Screen Test

Guardian, 12 January 2008

So we’re all going to get screened for our health problems, by some businessmen who’ve bought a CT scanner and put an advert in the paper maybe, or perhaps by Gordon Brown: because screening saves lives, data is good, and it’s always better to do something rather than nothing.

Unfortunately, it’s a tiny bit more complicated than that.

Screening is a fascinating area, mainly because of the maths of rare events, but also because of the ethics. Screening isn’t harmless, as tests – inevitably – aren’t perfect. You might get a false alarm, causing stress and anxiety (‘the worst time in my life’ said women in one survey on breast screening). Or you might have to endure more invasive medical investigations to follow up the early warning: even something as innocuous as a biopsy can sometimes result in harmful adverse events, and if you do a lot of those, unnecessarily, in a population, then you’re hurting people, sometimes more than you’re helping. Lastly, people might get false reassurance from a false negative result, and ignore other niggles, which can in turn delay the diagnosis of genuine problems.

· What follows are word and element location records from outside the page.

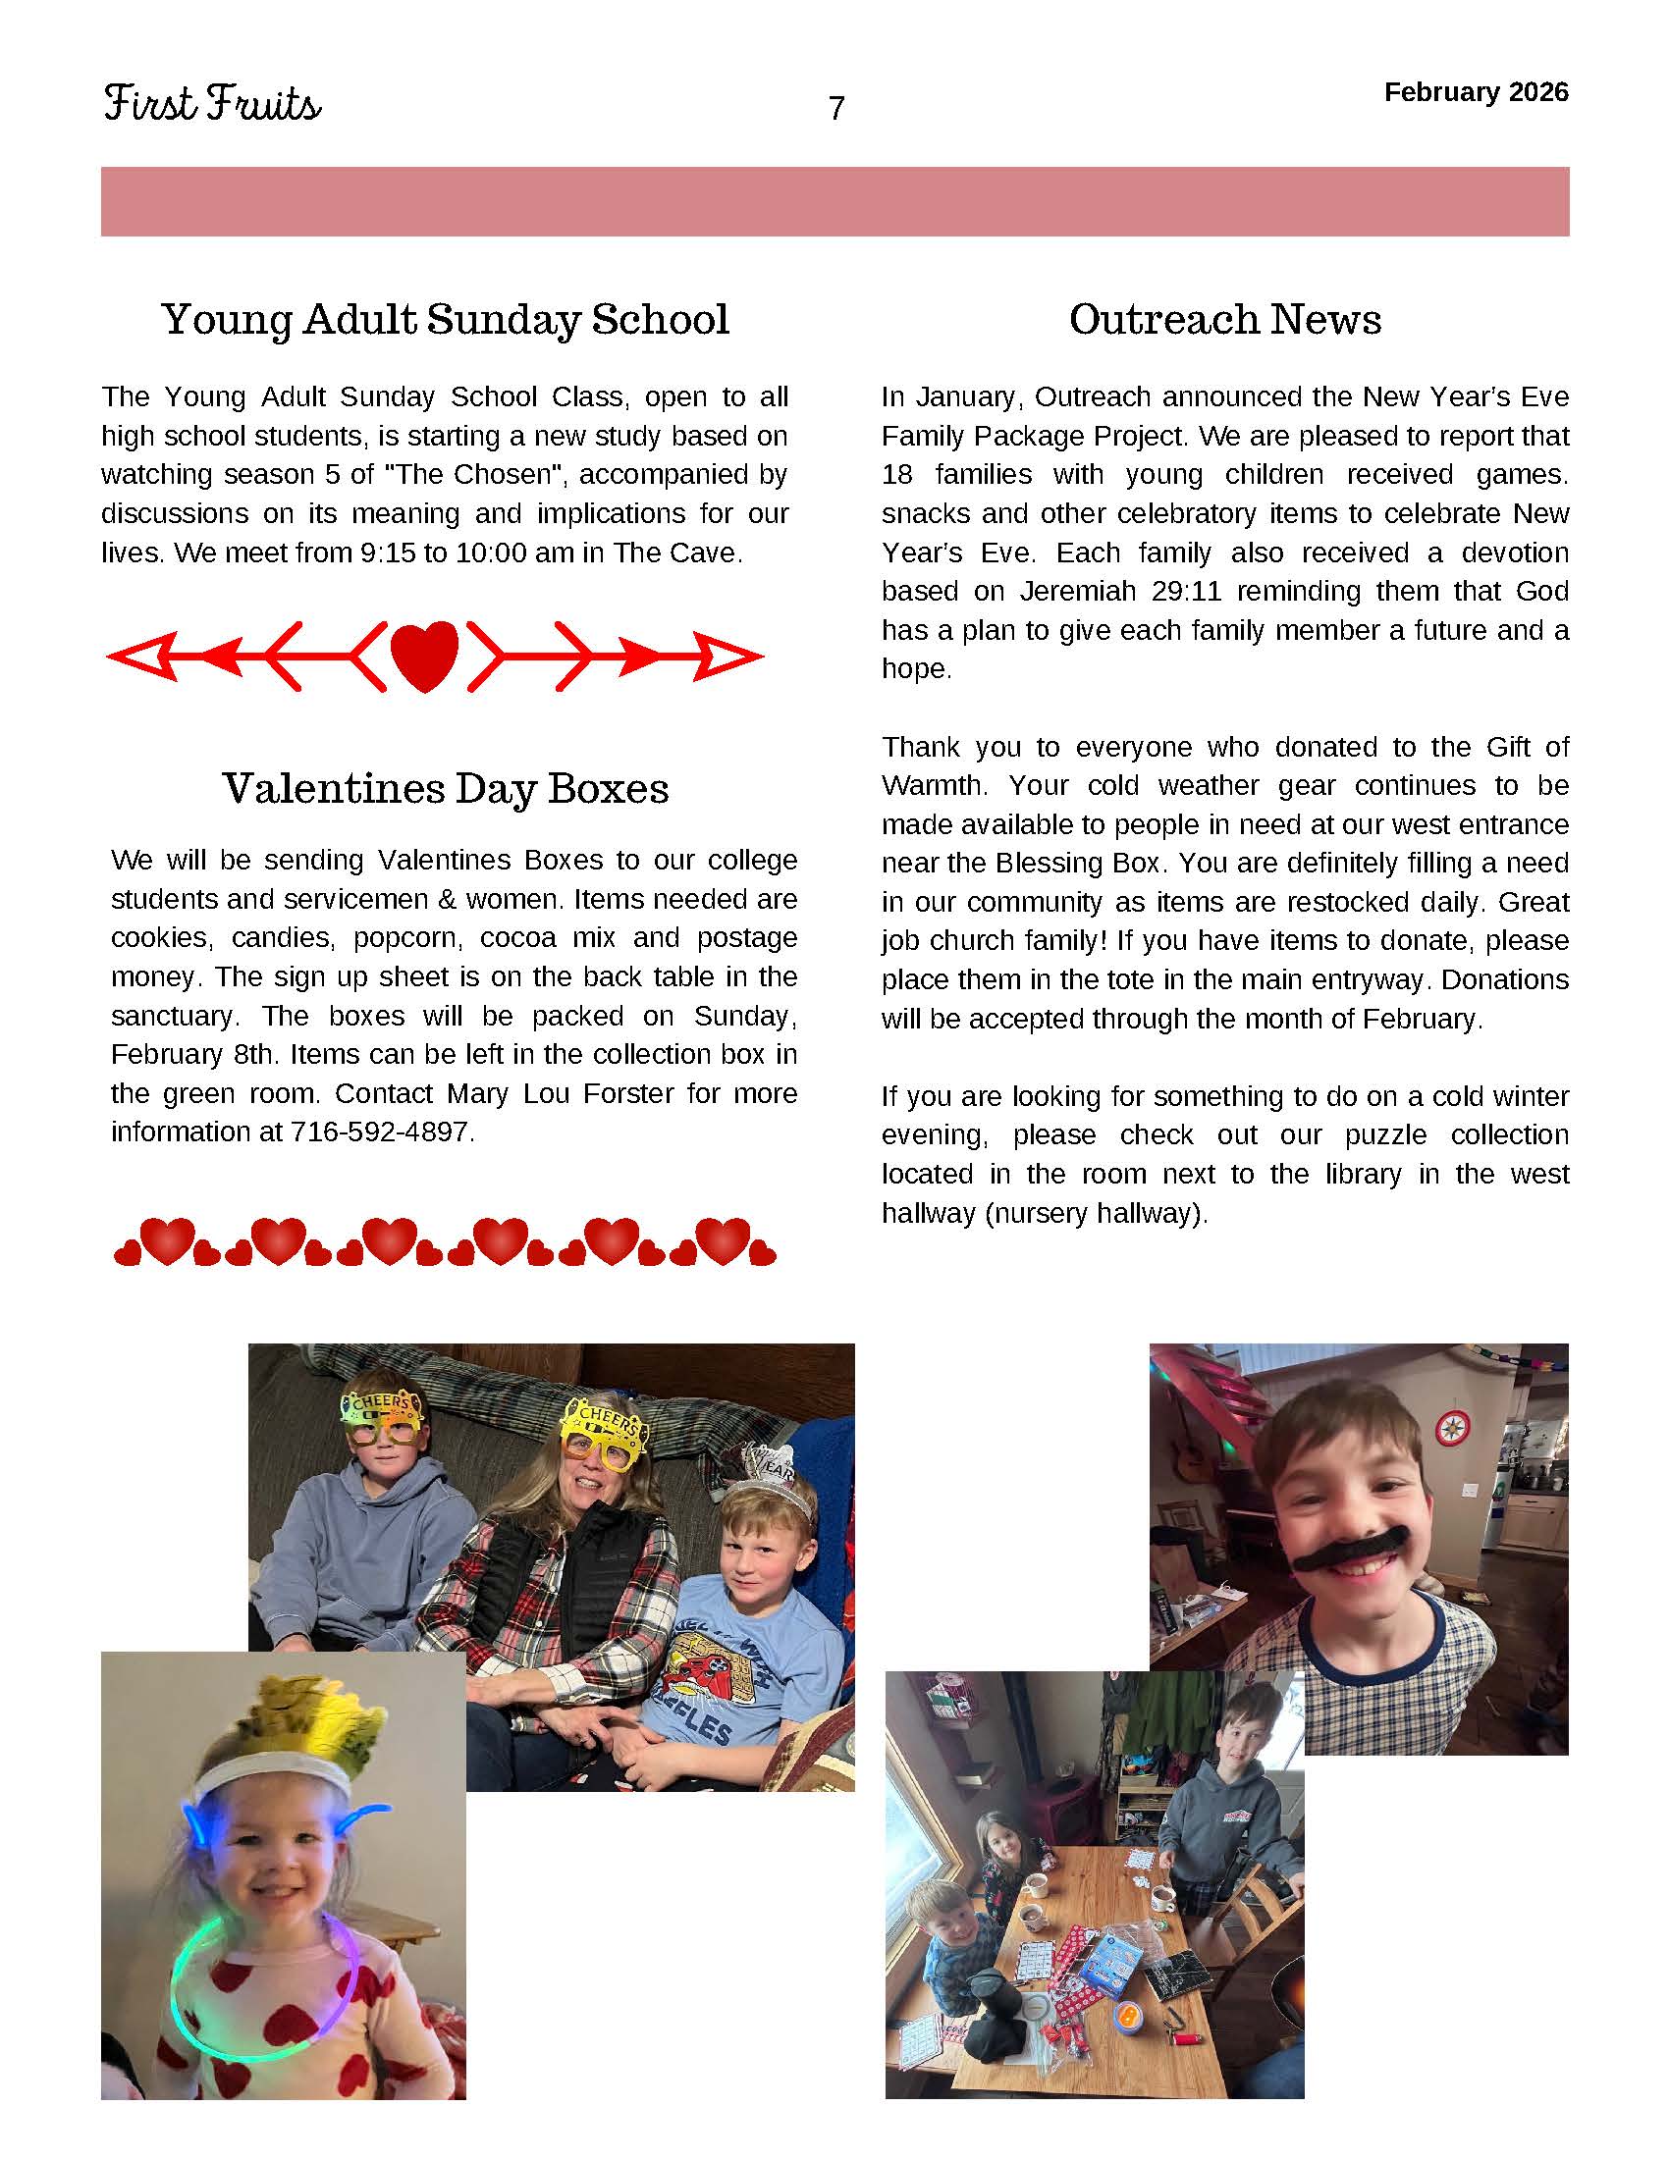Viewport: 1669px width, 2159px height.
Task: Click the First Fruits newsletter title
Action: tap(212, 104)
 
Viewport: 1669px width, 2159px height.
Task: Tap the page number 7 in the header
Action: tap(836, 108)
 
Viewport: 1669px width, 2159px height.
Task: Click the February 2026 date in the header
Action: tap(1476, 92)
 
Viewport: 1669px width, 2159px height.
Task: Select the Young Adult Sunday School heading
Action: tap(445, 319)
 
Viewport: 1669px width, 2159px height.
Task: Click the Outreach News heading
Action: tap(1224, 319)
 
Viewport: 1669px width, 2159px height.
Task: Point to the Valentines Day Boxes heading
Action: tap(445, 788)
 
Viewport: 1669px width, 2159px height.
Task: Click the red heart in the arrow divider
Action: tap(424, 656)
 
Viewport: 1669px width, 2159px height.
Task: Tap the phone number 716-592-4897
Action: tap(380, 1132)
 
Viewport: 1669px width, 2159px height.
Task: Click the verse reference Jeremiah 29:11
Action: tap(1120, 591)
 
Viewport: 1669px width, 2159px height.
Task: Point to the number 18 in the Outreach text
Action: tap(896, 475)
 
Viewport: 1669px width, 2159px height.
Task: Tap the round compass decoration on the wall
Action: tap(1451, 1428)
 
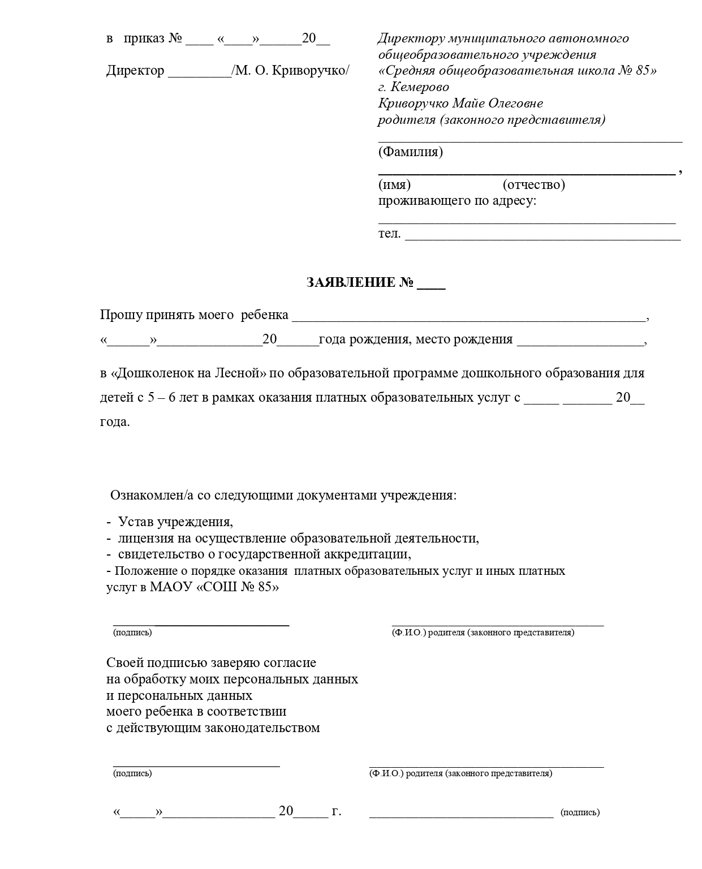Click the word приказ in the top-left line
click(x=144, y=38)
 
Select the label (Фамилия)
click(x=411, y=152)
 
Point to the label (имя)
click(x=394, y=184)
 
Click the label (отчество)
click(x=533, y=184)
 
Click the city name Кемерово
click(x=421, y=87)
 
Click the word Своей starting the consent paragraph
click(x=122, y=662)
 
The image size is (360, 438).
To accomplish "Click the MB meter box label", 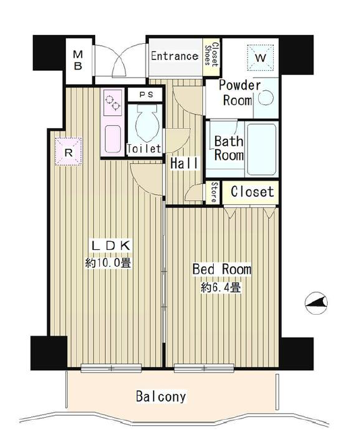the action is (x=78, y=60).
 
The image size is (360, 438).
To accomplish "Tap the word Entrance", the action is (x=175, y=56).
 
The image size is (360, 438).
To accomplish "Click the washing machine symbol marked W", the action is (x=260, y=58).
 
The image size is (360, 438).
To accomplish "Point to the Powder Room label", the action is (x=239, y=93).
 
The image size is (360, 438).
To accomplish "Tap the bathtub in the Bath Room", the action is (x=262, y=150).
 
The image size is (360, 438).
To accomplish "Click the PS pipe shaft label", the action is (x=146, y=95).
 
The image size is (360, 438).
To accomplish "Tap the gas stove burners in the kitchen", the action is (x=113, y=102).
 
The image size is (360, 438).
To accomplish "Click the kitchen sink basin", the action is (x=113, y=139).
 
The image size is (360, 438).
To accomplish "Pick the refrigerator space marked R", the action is (x=69, y=152).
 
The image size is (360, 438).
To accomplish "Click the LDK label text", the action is (x=111, y=245).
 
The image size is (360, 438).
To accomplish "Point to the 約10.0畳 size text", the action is (x=108, y=263).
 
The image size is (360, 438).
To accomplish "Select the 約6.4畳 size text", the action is (x=220, y=287).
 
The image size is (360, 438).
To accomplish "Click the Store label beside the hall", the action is (x=214, y=193).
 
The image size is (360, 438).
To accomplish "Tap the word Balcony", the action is (x=160, y=397).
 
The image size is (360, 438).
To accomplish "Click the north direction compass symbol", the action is (x=316, y=303).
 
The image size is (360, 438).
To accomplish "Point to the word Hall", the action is (x=185, y=163).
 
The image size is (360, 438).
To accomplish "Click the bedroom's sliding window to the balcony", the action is (x=204, y=368).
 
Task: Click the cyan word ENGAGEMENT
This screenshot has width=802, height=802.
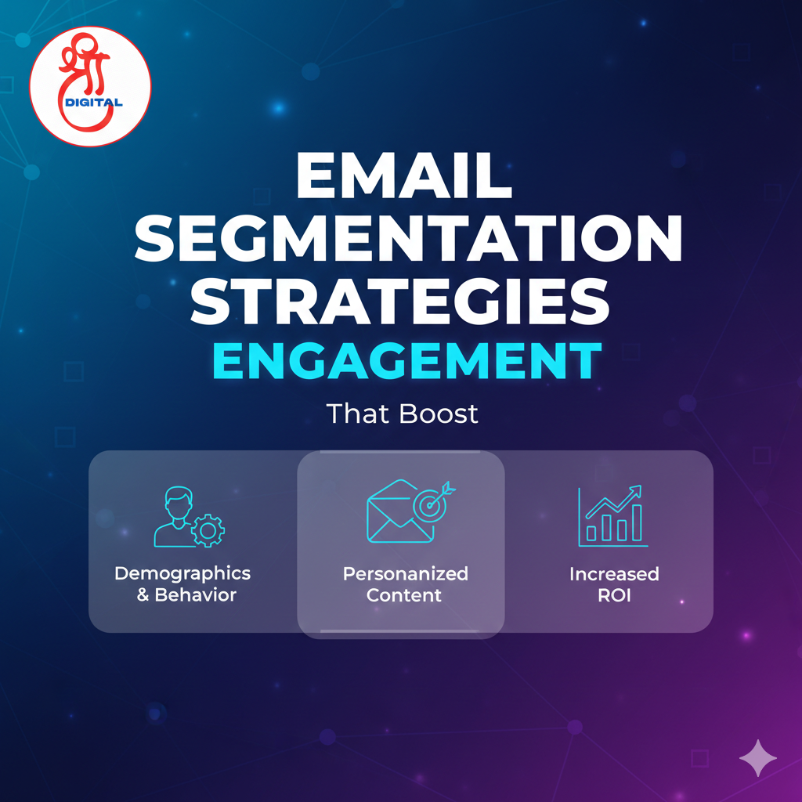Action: [x=401, y=361]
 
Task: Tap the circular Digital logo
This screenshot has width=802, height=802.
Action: [x=90, y=85]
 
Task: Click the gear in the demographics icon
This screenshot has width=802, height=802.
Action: [x=208, y=530]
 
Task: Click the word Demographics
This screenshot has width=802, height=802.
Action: [x=182, y=573]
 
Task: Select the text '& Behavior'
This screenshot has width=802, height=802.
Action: [x=186, y=594]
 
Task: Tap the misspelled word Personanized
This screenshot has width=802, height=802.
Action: [x=405, y=573]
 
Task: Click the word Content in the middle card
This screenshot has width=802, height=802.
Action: [x=404, y=595]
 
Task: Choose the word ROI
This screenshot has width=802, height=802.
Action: [x=614, y=595]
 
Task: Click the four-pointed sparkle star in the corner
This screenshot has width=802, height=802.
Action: [x=757, y=757]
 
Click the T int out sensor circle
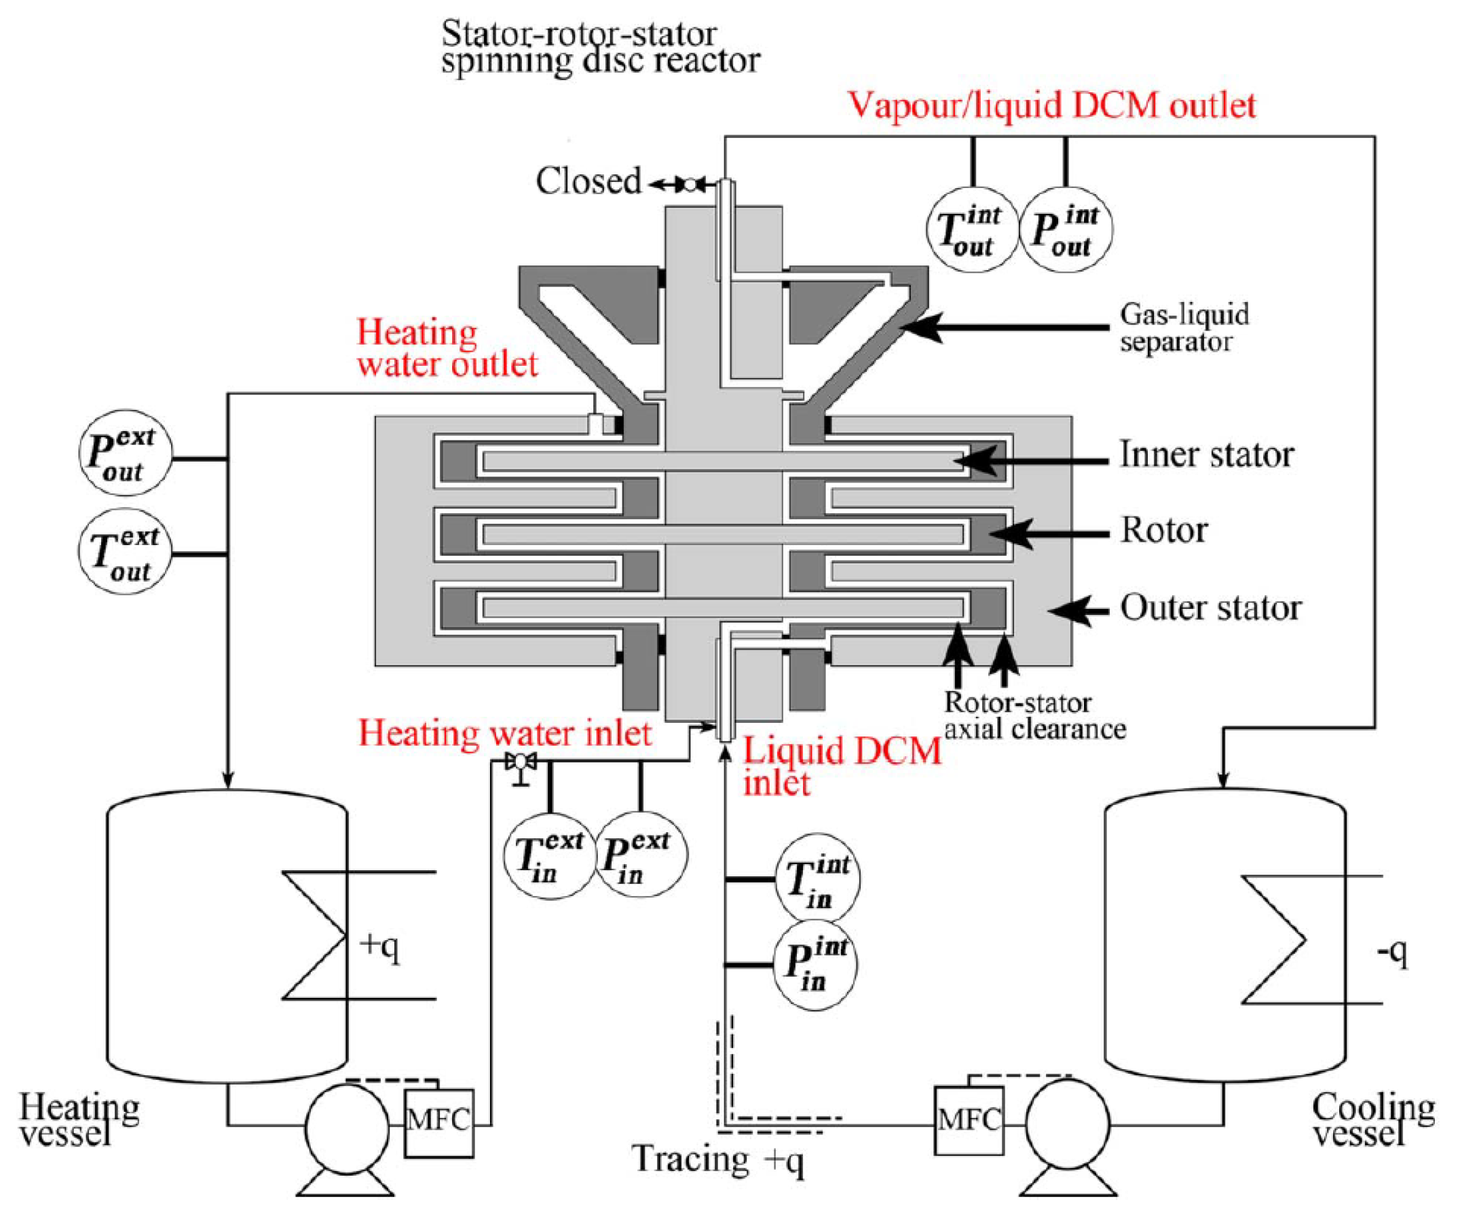pyautogui.click(x=973, y=229)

Then, there are the interesting ethical issues. One of the proposed screening programmes is intended to catch abdominal aortic aneurysms earlier. An AAA is a swelling of the main blood-vessel trunk in your belly: they can rupture without much warning, and when they do, people often die fast and frighteningly. But if you know the AAA is there, and do the repair operation at your leisure before it ruptures, then survival is far better. Screening and repairing have been shown to reduce mortality by around 40 per cent, looking at the whole population, which is a good thing.

But remember, you will operate on some people – as a preventive measure, because you picked up their aneurysm on screening – who would never have died from their aneurysm: it would have just ticked away quietly, not rupturing. And some of the people you operate on unnecessarily (and remember, there’s no crystal ball to identify these people) will die of complications on the operating table. They only died because of your screening programme. It saves lives overall, but Fred Bloggs – loving husband of Winona Bloggs – who would have lived, is now dead, thanks to you.

That’s Vegas, you could say. But it’s tricky, and the sums are often close. For example, mammogram screening for breast cancer every two years has been estimated to prevent two deaths per thousand women aged fifty to fifty-nine over ten years: that is good. But achieving this requires 5,000 screenings among those thousand women, resulting in 242 recalls, and sixty-four women having at least one biopsy. Five women will have cancer detected and treated. Again, this isn’t an argument against screening, we’re just walking through some example numbers.

Although, interestingly, that’s not something everybody is keen to do with screening. People in healthcare can be zealots, and enthusiasts, and we can often project our own values and preferences onto everyone else. Researchers have studied the invitation letters sent out for screening programmes, along with the websites and pamphlets, and they have repeatedly been shown to be biased in favour of participation, and lacking in information.

Where figures are given, they generally use the most dramatic and uninformative way of expressing the benefits: the ‘relative risk reduction’ is given, the same statistical form that journalists prefer – for example, ‘a 30 per cent reduction in deaths from breast cancer’ – rather than a more informative figure like the ‘number needed to screen’ – say, ‘two lives saved for every thousand women scanned’. Sometimes the leaflets even contain borderline porkies, like this one from Ontario: ‘There has been a 26 per cent increase in breast cancer cases in the last ten years,’ it said, in scary and misleading tones. This was roughly the level of over-diagnosis caused by screening over the preceding ten years during which the screening programme itself had been operating.

These problems with clear information raise interesting questions around informed consent, although seductive letters do increase uptake, and so save lives. It’s tricky: on the one hand, you end up sounding like a redneck who doesn’t trust the gub’mint, because screening programmes are often valuable. On the other hand, you want people to be allowed to make informed choices.

And the amazing thing is, in at least one large survey of five hundred people, even when presented with the harsh realities of the tests, people made what many would still think are the right decisions. Thirty-eight per cent had experienced at least one false-positive screening test; more than 40 per cent of these individuals described the experience as ‘very scary’, or ‘the scariest time of my life’. But looking back, 98 per cent were glad they were screened. Most wanted to know about cancer, regardless of the implications. Two thirds said they would be tested for cancer even if nothing could be done. Chin up.